By Jim Smith
GRAYLING – Tucked away, yet in plain sight, on the corner of Michigan Avenue and Norway Street in Grayling is a red caboose. This hold over from days long past announces the residence of the Crawford County Historical Society and Museum.
Established as a non-profit in 1972, the museum is in the old railway depot, and several adjacent outbuildings that house the history of the settlement of the community originally known as Crawford Station. The main part of the historic collection is contained in the original railway depot that was built when the lumberjack was king in Northern Michigan.
Grayling was one of the collection centers for much of the logging done in the northern part of our state.
There are still many remnants of the early narrow gauge trains that reached into the forest to fetch logs to the mills. The Sailing-Hanson lumber company was one of the most active lumber processors shipping vast amounts of finished lumber as far as Chicago and the East Coast.
The museum was fortunate in recently acquiring the furniture and many original documents from the Sailing-Hanson Lumber Company and the hope is to recreate at least a portion of the original office as a permanent display. The Society’s major project for this year has been the salvation of the structure that houses the County’s military history from the Civil War on. This building is one of the oldest still standing structures in Grayling. It was built in 1883. It has stood on at least three locations in Grayling and has served as a school house, township office and a library.
Last year a new metal roof was applied. This year’s goal was to install vinyl siding and trim to the building’s exterior. Thanks to the timely generosity of several donors, including the Grayling Promotional Association, that project is scheduled to be completed in time for the canoe races. Concurrent with the exterior renovation, one of the museum Directors, who served in Viet Nam, has undertaken the task of completely re-constructing the displays to more clearly describe the part played by Crawford County volunteers from the Civil War through World Wars 1 and II, Korea, Viet Nam on into the Gulf Wars in all branches of service including the National Guard. This task will be ongoing for the rest of the summer but visitors are still invited to stick their heads in the door and share the members’ enthusiasm for this project.

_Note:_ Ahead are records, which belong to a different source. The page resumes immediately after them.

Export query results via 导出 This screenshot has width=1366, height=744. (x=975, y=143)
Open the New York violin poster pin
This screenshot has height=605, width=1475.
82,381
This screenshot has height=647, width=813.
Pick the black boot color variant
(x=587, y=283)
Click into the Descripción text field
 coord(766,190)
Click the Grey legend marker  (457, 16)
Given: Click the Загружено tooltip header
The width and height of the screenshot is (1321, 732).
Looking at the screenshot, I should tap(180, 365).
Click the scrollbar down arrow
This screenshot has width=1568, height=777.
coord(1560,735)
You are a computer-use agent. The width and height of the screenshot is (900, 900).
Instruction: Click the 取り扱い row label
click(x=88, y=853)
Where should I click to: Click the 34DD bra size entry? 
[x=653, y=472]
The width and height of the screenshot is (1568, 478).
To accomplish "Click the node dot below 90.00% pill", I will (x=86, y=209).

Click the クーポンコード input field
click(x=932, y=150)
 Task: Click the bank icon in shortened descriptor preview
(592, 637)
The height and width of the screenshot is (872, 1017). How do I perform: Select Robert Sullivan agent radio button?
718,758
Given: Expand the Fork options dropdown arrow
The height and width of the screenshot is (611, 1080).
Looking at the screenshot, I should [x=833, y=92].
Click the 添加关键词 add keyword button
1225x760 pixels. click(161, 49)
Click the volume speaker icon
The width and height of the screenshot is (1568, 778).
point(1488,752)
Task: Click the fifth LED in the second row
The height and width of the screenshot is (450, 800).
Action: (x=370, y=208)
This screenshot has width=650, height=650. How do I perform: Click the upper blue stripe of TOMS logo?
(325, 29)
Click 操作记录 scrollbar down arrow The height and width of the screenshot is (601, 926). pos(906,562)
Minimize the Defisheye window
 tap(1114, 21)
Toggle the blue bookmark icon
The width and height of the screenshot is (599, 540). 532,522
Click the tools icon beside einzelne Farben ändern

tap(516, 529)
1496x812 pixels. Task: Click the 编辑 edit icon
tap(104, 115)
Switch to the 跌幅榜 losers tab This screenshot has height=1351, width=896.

There have been numerous other donations received this season including some antique railway hardware that reach back to the lumbering days. One particularly unique artifact is an eighteen inch wide bronze locomotive bell that is alleged to have come from a logging railway that ran from Deward to Alba. The Museum is open from 10 a.m. to 4 p.m. on Thursdays, Fridays and Saturdays as long as volunteers are available. The Museum also hosts school groups and other visitors by appointment. It is located on Michigan Avenue by the rail road tracks and just across from the Court House.